Hey, I’m not saying it’s going to be easy.   I’m guilty of Liking and Following just for the sake of attention as much as the next guy.  Everyone wants to eat but not one wants to get eaten (that’s from The Inheritance Cycle, btw).  It’s a complicated world :S

Just some thoughts…hopefully you don’t end up hating me if I offended any of you.  Hopefully you’ll recognize this as an honest post from one blogger to another!

Stay awesome,

Dom (Aul)



  1. thesixfootbonsai

    Sometimes it brings me down to think about it really. But. . .I only like something I like and my interests are limited to about ten or so tags. I comment most of the time I like something. You might think I’m ridiculous but I probably comment on twenty or so articles a day and unusually not the current article. I work a more than full time job and I’m old so this is considerable effort! Of course the reciprocal pat would be nice but hell if someone takes a sentence from me that’s something!

    Liked by 1 person

    • Aul

      That’s exactly what I try to do! Usually, when I actually like an article, I comment on it. That’s also what tells me that people like what I write. If they genuinely like it, they’ll take the time to say so!
      And no worries I’m not judging. Thanks for stopping by!


      • Doteco

        Ah, I’m guilty of this one as well. It’s not the “I don’t have time” more than it is the “I feel like I have nothing productive to include in this discussion other than a ‘great post!'” Thinking back on it, I love it when people comment on my blog, whether with a short compliment or a discussion, so may I should reciprocate the gesture more often.

        Liked by 1 person

      • Aul

        Exactly. Commenting says a lot more than a “Like”. Just the fact that it takes effort to comment shows that someone actually cared about what you wrote.


  2. PCGuyIV

    Blogging for the sake of community or likes or anything of that nature does seem a bit obtuse to me. That isn’t to say that any sense of community or collection of followers generated by blogging is completely devoid of meaning or unimportant, but perhaps there are deeper and more internal reasons out there for the actual act of blogging, that don’t lean on the approval (likes and follows) of others. Simply liking a post or following a blog takes little to no effort, and as the blogger, those minimalist interactions can leave you questioning their validity, and potentially your own as a blogger, if you dwell on wondering how sincere those likes and follows truly are.

    Liked by 1 person

    • Aul

      That’s a good point. Personally, I feel like a lot of the time there’s an external reason for blogging inscribed on every bloggers motives. Maybe they don’t necessarily need to lean on the approval of others, but every blogger is publicizing his or her work. If they aren’t hoping that someone will at least read their blog, then why blog at all? If they have the purely internal reason to write for the sake of writing, but no desire for anyone else’s approval or attention, why not just write in a Word Doc, or in a notebook?
      I definitely see what you’re saying, however. Good thoughts to mull over!


      • PCGuyIV

        Obviously, there is some kind of extrinsic motivation for all who write, whether in a blog or otherwise, that seeks the approval of others. More traditional writing, though, has a more certain reward. When someone buys a book, he’s made a monetary investment in that author, and if enough people buy the book, then the author gets his reward. Clicking like, though, doesn’t necessarily require any real investment on the part of the reader, and neither does following. Unlike more traditional writing, however, it does seem that most blog readers tend to be bloggers themselves, and so, there is a greater question of motivation on the reader’s part than there is with more traditional writing outlets.

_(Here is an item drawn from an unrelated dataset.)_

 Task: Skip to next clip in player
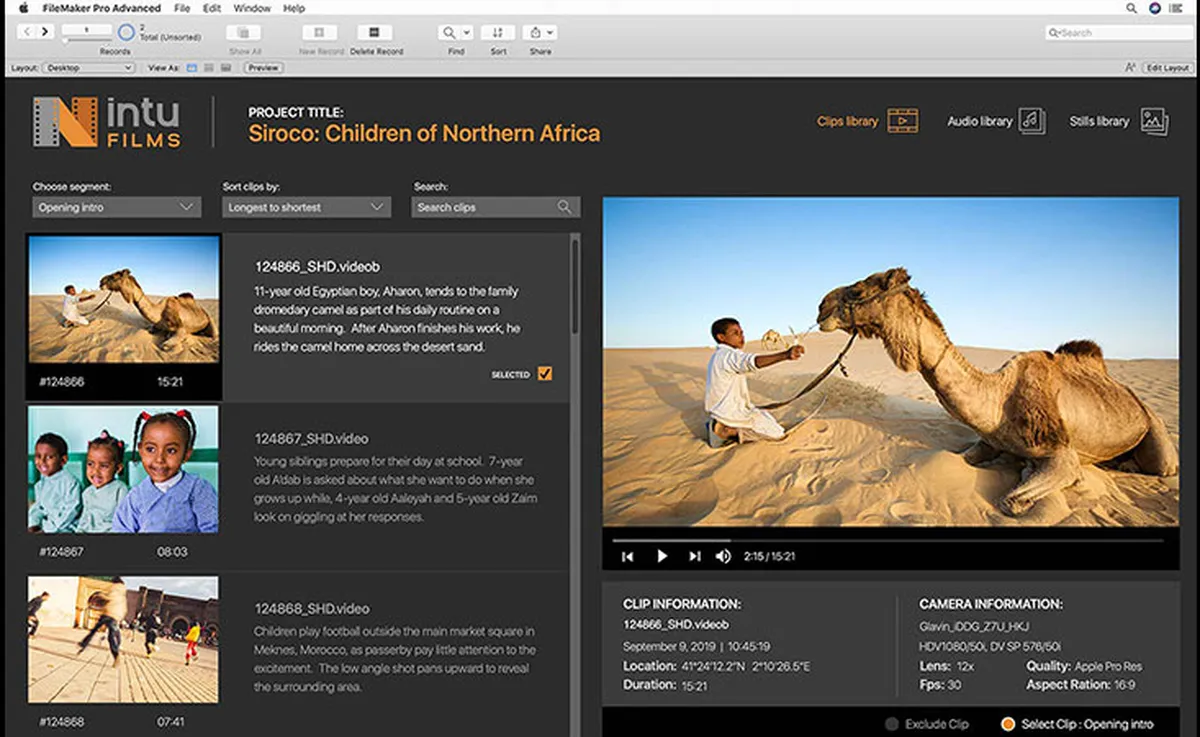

        My point about having more intrinsic motivation is that even in more traditional venues, good writers enjoy writing for the sake of writing. Not all good writers are popular writers, but all writers put their work out there for others to read. All artists (musicians, painters, photographers, etc.) put their work out for public scrutiny, but whether or not they continue to produce art rarely has anything to do with society accepting their work, at least that’s my theory.

        Liked by 1 person

      • Doteco

        Very well said. It’s kind of the same motive for me, the idea that someone is reading my work, regardless of whether they liked it or hate it is great thrill as a writer. I started blogging because I had a passion for writing (no matter how bad it was), but no audience to share that passion with. Sure I could just be satisfied with my work, but having it read and liked by others with similar interest and skills has definitely made blogging more worthwhile.

        So yes. while I do enjoy writing for the sake of writing, I also enjoy the perk of my posts being read (even if it’s just by one or two people!). It’s also an effective way of garnering feedback on your own writing from a community of fellow writers.

        Liked by 2 people

      • Aul

        Sure, I can agree with that! Bloggers who hate blogging don’t blog for very long, or they don’t get that much attention. And that’s a good point concerning artists…I didn’t think of that. I guess I’ve just personally been a little frustrated with my followers sometimes. Like sometimes I’ll post an article that’s 1,000+ words long…and someone will like it literally five seconds after I posted it. And I’m like…really?
        So I’m just trying to be honest with my followers…that’s all.

        Liked by 1 person

  3. Doteco

    Great post! No one’s required to be an honest blogger, however, following the “blogger’s unofficial code of ethics” definitely has its perks. The feeling of achievement you get when your post is noticed, read, and liked by other people because it was YOUR writing, and not your rather questionable ability to “market” your blog out to others.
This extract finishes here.